As you well know, we as a class early this term studied that exact subject. We defined it into words such as POWER, FREEDOM, LIBERTY, SUCCESS, WEALTH and to be NUMBER ONE.

The denotative meaning of the American dream is given in the Random House Dictionary: 1. The ideals of freedom, equality, and opportunity traditionally held to be available to every American. 2. A life of personal happiness and material comfort as traditionally sought by individuals in the U.S.

The term was first used by James Adams in his book the Epic of America that was written in 1931. He states:

"The American Dream is "that dream of a land in which life should be better and richer and fuller for everyone, with opportunity for each according to ability or achievement. It is not a merely a dream of motor cars and high wages, but a dream of social order in which each man and each woman shall be able to attain to the fullest stature of which they are innately capable, and be recognized by others for what they are, regardless of the fortuitous circumstances of birth or position."

And another quote, this time from Werner XI. "The belief that America should offer equal opportunity to all men is a fundamental part of the American dream."

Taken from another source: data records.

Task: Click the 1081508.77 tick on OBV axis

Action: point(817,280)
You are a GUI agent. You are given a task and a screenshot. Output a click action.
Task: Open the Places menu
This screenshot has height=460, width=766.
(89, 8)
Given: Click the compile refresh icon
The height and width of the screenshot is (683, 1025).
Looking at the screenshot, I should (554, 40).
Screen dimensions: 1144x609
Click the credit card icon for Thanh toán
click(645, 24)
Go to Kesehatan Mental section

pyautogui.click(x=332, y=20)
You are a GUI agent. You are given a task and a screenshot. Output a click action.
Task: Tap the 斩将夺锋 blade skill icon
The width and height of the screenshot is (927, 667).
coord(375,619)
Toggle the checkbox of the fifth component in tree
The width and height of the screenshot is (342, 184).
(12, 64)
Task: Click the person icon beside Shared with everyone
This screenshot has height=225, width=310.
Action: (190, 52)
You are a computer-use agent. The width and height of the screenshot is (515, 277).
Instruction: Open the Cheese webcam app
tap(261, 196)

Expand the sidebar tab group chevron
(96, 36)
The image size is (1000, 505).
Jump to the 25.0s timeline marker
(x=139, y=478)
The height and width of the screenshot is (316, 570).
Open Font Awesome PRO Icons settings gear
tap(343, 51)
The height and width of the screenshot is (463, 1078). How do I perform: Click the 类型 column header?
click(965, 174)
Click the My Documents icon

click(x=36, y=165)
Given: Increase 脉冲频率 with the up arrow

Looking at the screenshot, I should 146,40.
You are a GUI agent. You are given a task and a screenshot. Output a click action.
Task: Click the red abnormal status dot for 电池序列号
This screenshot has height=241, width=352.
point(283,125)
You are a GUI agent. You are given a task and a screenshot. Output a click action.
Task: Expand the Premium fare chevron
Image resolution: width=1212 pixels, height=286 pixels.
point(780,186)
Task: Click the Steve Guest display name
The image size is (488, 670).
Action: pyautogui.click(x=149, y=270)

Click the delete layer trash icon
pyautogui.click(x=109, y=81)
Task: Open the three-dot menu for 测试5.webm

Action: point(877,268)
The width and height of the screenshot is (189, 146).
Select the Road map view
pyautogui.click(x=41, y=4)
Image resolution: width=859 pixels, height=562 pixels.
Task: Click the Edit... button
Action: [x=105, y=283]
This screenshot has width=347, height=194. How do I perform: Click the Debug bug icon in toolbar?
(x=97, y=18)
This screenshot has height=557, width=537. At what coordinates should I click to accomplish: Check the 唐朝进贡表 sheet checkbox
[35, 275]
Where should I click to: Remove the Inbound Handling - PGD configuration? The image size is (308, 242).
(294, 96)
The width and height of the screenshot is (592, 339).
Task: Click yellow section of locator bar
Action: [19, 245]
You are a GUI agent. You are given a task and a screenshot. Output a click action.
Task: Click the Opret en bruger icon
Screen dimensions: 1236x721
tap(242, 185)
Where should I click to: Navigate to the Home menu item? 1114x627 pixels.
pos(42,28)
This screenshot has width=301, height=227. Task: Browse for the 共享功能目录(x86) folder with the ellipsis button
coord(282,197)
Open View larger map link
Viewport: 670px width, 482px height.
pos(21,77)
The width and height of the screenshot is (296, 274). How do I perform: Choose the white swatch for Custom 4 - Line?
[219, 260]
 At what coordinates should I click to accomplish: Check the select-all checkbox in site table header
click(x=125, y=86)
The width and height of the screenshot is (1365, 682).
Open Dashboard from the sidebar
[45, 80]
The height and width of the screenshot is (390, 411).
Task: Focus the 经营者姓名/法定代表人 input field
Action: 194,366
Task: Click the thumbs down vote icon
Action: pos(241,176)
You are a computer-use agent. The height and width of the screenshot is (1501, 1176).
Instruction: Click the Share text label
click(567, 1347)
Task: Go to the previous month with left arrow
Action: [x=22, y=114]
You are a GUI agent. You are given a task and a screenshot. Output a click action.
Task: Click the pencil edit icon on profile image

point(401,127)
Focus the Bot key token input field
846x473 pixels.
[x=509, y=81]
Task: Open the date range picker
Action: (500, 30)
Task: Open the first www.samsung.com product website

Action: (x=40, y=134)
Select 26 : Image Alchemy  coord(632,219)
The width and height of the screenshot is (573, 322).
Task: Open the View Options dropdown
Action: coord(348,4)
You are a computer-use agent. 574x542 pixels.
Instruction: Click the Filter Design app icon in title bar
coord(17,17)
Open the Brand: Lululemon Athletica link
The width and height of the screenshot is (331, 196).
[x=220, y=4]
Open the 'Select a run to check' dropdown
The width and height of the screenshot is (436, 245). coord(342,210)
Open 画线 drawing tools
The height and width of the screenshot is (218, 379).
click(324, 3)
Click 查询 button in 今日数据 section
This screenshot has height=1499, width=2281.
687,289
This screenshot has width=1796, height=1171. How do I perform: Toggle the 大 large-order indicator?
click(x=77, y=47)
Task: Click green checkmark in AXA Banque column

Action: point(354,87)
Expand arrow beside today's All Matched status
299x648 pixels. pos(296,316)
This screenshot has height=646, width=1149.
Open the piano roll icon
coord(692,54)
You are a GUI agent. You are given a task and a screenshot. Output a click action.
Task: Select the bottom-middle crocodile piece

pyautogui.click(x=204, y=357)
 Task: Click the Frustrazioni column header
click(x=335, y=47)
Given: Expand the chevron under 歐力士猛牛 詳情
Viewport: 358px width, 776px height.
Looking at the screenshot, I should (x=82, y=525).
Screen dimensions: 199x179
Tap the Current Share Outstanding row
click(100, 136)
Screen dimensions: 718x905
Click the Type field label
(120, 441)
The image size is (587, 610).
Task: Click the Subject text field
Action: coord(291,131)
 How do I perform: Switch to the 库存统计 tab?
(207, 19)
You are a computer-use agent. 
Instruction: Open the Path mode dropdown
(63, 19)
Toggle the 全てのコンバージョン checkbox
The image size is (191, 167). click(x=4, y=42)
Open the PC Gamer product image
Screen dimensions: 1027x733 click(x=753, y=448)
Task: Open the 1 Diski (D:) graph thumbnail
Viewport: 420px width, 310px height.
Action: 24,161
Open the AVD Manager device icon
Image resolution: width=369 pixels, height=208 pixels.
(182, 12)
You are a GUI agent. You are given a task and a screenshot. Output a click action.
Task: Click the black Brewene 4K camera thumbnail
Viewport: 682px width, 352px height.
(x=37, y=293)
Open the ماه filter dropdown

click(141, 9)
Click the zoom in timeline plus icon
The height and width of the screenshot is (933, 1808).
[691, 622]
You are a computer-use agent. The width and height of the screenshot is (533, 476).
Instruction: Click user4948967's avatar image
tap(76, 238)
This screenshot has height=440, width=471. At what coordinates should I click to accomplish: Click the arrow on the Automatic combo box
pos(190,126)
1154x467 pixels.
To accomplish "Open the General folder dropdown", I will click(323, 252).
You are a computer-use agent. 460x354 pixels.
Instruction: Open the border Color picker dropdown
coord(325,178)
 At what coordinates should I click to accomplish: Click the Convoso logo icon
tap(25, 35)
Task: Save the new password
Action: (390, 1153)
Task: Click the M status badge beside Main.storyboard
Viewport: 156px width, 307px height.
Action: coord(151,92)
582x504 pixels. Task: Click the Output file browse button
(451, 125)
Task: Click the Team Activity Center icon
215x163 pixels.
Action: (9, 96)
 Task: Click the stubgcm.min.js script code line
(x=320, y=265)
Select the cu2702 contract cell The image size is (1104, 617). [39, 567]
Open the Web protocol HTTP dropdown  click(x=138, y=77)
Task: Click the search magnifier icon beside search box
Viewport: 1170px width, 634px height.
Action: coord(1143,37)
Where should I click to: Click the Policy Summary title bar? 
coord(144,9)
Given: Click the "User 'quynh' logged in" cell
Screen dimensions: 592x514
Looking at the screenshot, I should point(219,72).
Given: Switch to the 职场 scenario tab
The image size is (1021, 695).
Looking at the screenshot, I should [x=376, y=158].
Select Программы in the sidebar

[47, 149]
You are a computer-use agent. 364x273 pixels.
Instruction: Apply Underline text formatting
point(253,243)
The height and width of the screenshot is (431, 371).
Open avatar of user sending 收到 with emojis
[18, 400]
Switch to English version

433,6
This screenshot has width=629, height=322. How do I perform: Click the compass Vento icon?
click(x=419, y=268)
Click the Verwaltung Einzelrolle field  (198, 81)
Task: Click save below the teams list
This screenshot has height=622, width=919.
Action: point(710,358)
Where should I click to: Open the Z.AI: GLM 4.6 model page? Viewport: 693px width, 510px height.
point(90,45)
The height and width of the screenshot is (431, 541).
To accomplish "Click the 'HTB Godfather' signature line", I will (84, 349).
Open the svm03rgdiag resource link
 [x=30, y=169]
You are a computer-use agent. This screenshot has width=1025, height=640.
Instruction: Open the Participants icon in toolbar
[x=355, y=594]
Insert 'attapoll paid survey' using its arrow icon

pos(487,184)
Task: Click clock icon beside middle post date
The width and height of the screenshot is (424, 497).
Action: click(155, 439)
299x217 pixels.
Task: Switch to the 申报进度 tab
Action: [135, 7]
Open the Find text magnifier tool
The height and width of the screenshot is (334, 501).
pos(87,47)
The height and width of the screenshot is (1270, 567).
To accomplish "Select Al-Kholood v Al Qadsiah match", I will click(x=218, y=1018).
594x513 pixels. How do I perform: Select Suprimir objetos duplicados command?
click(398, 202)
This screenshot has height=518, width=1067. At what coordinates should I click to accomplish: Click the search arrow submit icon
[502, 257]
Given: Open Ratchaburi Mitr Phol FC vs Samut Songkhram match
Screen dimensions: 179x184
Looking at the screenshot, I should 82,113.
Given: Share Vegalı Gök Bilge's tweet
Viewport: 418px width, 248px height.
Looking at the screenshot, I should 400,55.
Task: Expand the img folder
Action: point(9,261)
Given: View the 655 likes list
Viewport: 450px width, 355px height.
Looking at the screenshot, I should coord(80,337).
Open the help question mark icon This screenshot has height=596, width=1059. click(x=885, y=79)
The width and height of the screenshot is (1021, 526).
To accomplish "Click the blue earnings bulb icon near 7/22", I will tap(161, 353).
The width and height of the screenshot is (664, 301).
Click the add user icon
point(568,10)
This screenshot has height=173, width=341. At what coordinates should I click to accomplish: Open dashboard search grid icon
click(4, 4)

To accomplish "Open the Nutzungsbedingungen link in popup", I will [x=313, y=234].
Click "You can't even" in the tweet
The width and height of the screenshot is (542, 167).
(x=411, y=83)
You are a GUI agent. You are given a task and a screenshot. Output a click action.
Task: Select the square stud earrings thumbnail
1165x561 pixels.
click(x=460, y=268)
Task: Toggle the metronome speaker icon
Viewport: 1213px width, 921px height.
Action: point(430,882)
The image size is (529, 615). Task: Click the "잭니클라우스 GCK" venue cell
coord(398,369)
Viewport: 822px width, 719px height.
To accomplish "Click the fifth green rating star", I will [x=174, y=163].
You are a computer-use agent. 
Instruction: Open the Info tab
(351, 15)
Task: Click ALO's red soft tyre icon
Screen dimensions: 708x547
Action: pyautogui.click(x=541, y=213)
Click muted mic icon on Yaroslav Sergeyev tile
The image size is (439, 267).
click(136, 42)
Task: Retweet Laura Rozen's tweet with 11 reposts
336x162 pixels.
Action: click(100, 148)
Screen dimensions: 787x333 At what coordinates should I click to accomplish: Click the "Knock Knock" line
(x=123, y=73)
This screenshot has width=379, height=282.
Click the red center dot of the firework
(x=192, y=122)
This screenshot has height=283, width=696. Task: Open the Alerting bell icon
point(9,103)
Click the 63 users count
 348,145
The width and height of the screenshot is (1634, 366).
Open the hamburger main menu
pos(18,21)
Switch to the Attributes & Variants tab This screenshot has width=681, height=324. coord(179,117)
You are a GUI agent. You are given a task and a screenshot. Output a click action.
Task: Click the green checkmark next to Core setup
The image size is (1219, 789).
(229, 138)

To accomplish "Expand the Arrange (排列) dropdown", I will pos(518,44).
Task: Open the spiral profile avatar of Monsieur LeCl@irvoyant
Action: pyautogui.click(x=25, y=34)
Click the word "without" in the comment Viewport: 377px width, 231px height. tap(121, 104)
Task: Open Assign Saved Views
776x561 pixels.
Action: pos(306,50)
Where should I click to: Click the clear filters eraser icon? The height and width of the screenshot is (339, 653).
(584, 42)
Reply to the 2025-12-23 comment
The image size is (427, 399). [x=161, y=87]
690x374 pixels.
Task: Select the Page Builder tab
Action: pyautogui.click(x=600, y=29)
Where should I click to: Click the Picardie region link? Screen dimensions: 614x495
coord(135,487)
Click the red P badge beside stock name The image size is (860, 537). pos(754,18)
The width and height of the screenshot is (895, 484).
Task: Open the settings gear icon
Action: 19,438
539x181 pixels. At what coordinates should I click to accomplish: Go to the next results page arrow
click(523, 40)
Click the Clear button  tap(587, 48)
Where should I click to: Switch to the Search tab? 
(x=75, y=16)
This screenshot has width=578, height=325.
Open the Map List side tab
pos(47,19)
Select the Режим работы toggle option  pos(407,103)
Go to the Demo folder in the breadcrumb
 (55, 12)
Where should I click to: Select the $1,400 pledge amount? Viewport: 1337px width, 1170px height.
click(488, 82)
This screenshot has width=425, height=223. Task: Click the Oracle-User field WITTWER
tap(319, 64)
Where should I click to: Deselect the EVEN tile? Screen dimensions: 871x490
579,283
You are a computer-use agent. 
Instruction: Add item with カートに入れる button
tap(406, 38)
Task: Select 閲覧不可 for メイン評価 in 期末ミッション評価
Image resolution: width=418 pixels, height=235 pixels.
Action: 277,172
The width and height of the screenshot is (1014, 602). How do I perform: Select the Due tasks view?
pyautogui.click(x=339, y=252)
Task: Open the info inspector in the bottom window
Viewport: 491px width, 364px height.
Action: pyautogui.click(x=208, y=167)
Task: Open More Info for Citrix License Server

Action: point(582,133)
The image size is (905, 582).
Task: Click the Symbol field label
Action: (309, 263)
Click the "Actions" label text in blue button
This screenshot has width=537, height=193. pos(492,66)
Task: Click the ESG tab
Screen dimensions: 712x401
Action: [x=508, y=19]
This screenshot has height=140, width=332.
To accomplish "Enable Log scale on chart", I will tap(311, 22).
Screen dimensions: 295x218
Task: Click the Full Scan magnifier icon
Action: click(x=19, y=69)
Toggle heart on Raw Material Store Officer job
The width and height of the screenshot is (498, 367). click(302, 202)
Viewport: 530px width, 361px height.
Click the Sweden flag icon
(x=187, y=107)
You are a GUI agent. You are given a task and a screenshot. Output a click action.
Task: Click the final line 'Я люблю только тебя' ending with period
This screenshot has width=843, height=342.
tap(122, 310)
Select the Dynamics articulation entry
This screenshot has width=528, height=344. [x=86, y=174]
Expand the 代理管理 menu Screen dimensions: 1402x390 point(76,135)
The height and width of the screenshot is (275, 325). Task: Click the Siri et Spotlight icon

Now you know what the American dream is, lets look at a poets reflection of the dream. James Langston Hughes, a black American, was born in 1902, in Joplin, Missouri. Raised by his grandmother until he was thirteen, Hughes showed early signs of his desire to explore the world outside of the one in which he had been born. Following his high school graduation, he spent a year in Mexico traveling and experiencing life and returning...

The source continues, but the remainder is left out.